Since mid 2007 ETA has been using fully assembled movement by ETA. According to discussion in German forum, even the in-house developed movement like caliber 8xxxx is being produced by ETA, not in Schaffhausen.

Don't worry about ETA or inhouse modified ETA, the movements are robust, easy servicing, more accurate than the real inhouse (cal. 5xxxx) movement as per my experience


----------



## Redleader

Assuming the information on the other forum is correct my thoughts are:

The ETA movement is without doubt a very good work horse but I have a problem with them arriving straight from ETA and being put in an IWC case and sold at IWC prices. For me the watch movement is the heart of the watch and if the heart is 100% Swatch Group what does that make the watch?

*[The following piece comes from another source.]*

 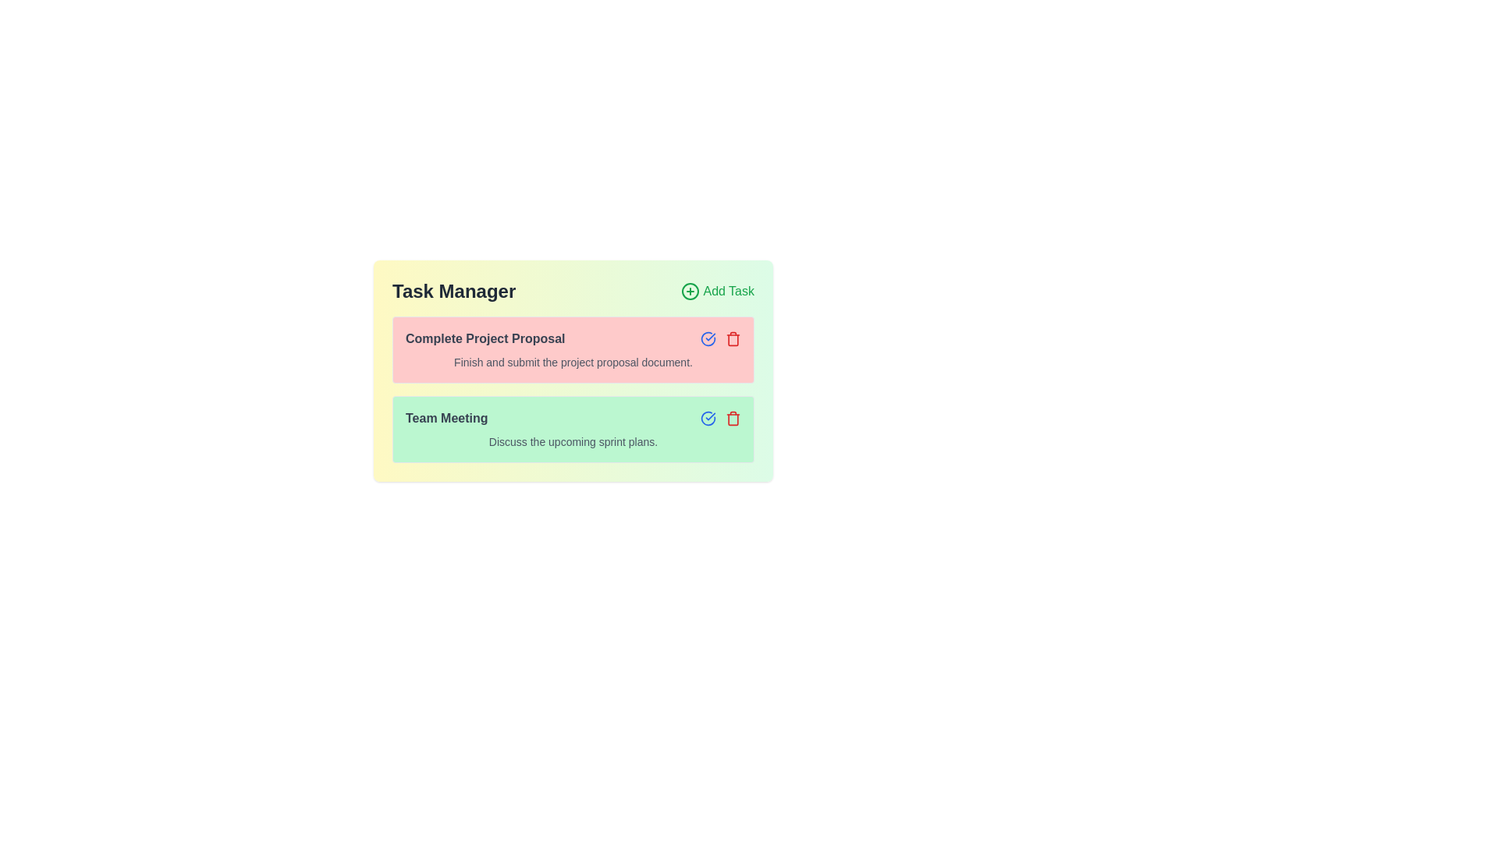 What do you see at coordinates (572, 430) in the screenshot?
I see `the 'Team Meeting' task card in the task management UI, which is the second item below the 'Complete Project Proposal' panel` at bounding box center [572, 430].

It's nothing new for watch manufacturers to make cases/dials/bracelets and put someone else's movement in it but however capable these ETA movements are, they are not special. Previously heavily modifying it at IWC went a long way towards making them acceptable.

IWC was a great brand but Richemont Group cherry pick great names to acquire and then milk their profits for all they are worth. The luxury group owned, brand named, companies loose their passion and magic and just become a vehicle for consumer fashion and profit making.

The prices of the in house movement are deliberately set high to add perceived value amongst consumers. I have no doubt that they could be sold for a lot less. Richemont Group will get away with this because most buyers are either shallow, not knowledgeable enough about what they are buying or just not demanding enough.


----------



## Michael Schott

Redleader said:


> Assuming the information on the other forum is correct my thoughts are:
> 
> The ETA movement is without doubt a very good work horse but I have a problem with them arriving straight from ETA and being put in an IWC case and sold at IWC prices. For me the watch movement is the heart of the watch and if the heart is 100% Swatch Group what does that make the watch?
> 
> It's nothing new for watch manufacturers to make cases/dials/bracelets and put someone else's movement in it but however capable these ETA movements are, they are not special. Previously heavily modifying it at IWC went a long way towards making them acceptable.
> 
> IWC was a great brand but Richemont Group cherry pick great names to acquire and then milk their profits for all they are worth. The luxury group owned, brand named, companies loose their passion and magic and just become a vehicle for consumer fashion and profit making.
> 
> The prices of the in house movement are deliberately set high to add perceived value amongst consumers. I have no doubt that they could be sold for a lot less. Richemont Group will get away with this because most buyers are either shallow, not knowledgeable enough about what they are buying or just not demanding enough.


A few comments:

ETA is providing movements to IWC that are made to the same specifications as when IWC was doing the modifications. You may not like it that IWC is not doing the work but the product is the same.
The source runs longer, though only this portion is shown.